LOUZÃ Há muita coisa sendo pesquisada: a genética molecular, as disfunções bioquímicas, a neuroimagem, a farmacologia e a neuropsicologia, por exemplo – que tenta fazer uma ponte entre as funções mentais e as respectivas áreas cerebrais por meio de testes, verificando quais áreas encontram-se comprometidas.
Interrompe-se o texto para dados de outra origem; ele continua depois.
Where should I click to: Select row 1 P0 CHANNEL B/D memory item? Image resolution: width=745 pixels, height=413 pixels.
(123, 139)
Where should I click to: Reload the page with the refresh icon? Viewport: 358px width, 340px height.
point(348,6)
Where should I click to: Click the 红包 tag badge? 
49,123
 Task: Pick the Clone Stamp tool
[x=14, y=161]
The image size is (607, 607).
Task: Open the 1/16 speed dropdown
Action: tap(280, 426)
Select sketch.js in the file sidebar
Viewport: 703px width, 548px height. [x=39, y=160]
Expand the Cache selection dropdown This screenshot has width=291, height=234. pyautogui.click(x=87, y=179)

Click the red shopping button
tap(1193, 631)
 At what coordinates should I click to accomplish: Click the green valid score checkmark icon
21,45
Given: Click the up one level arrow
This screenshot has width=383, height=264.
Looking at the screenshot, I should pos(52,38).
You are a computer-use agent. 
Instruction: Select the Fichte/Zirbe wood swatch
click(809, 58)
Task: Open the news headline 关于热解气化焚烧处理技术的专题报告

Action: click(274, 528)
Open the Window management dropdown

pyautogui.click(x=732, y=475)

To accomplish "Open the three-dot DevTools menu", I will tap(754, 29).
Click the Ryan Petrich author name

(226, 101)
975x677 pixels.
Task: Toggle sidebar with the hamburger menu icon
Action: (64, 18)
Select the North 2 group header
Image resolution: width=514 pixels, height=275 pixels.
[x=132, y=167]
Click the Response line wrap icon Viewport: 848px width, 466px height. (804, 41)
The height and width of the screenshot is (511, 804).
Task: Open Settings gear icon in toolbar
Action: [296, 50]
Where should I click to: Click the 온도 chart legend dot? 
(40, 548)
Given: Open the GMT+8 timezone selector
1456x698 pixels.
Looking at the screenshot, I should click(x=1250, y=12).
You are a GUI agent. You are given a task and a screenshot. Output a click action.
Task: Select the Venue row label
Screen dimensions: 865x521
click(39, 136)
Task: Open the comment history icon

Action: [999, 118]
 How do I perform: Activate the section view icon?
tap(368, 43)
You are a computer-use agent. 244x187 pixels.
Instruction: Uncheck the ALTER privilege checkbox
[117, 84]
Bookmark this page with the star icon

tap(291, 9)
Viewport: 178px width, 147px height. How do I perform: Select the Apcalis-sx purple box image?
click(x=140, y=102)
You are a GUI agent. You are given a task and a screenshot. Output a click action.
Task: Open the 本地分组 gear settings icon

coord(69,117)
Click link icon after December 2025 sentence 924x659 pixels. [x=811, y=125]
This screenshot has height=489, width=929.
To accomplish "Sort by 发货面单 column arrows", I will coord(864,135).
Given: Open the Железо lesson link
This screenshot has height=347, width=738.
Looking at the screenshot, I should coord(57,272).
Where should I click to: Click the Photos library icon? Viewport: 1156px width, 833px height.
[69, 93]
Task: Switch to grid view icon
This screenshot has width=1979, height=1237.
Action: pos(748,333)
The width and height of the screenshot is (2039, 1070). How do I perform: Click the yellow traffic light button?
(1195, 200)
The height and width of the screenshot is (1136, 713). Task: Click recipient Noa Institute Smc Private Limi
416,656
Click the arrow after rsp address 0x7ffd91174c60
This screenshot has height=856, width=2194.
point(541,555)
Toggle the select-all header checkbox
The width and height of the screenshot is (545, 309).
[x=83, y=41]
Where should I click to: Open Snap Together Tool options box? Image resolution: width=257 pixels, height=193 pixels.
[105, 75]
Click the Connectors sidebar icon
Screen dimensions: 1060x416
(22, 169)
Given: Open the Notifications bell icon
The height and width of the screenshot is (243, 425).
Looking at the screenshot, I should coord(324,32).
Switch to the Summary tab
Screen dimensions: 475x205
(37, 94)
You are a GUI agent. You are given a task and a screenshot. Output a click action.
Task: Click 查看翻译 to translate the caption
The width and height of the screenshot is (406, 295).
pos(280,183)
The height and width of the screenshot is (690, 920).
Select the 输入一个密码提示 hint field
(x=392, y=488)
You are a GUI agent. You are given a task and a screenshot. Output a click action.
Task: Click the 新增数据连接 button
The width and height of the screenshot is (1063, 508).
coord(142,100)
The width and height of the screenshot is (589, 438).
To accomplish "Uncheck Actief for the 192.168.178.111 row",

VIVER Como é o trabalho desenvolvido pelo Projesq?
LOUZÃ O Projesq foi fundado em 1990 e tem sua ação voltada para a área clínica, com ênfase na pesquisa das bases biológicas da esquizofrenia e de novos medicamentos, mais eficazes e com menores efeitos colaterais. Trabalhamos basicamente com pós-graduandos, médicos formados com interesse num aprimoramento e residentes que vão se especializar em psiquiatria. Além disso, contamos com psicólogos e terapeutas ocupacionais. Atendemos pacientes que procuram a psiquiatria, o HC ou diretamente os profissionais do Projesq. Dependendo do projeto de pesquisa em desenvolvimento, também fazemos uma espécie de convocação pela imprensa, chamando pacientes potenciais. Aproximadamente mil pacientes já foram ou estão sendo atendidos pelo grupo.

VIVER Quais as principais linhas de pesquisa do projeto?
LOUZÃ Uma de nossas linhas de pesquisa é com pacientes refratários – que não respondem aos tratamentos habituais e que geralmente são os casos mais graves. Tentamos encontrar novas opções de tratamento para eles: outros remédios, associação de medicamentos. Outra linha de pesquisa diz respeito à detecção precoce da doença e à intervenção o mais rápido possível, visando a uma melhor recuperação. Mas há outros projetos.

VIVER A popularização de transtornos como a depressão e a síndrome do pânico contribuíram para reduzir o estigma social da esquizofrenia?
LOUZÃ Não, ela continua sendo vista como uma doença estigmatizante, como “loucura”. Uma das causas é a tendência de associar a esquizofrenia a comportamentos violentos. Diante de qualquer crime em que esteja envolvido um portador de doença mental, essa pessoa logo é rotulada de esquizofrênica. É claro que se a pessoa estiver agitada, agressiva, você vai tomar algum cuidado, mas isso é a exceção. É muito mais fácil sofrer violência de uma pessoa que não tem esquizofrenia do que de um esquizofrênico. Para a redução do estigma é preciso um esclarecimento da população sobre a doença, da mesma forma que se faz com outras, mentais ou não.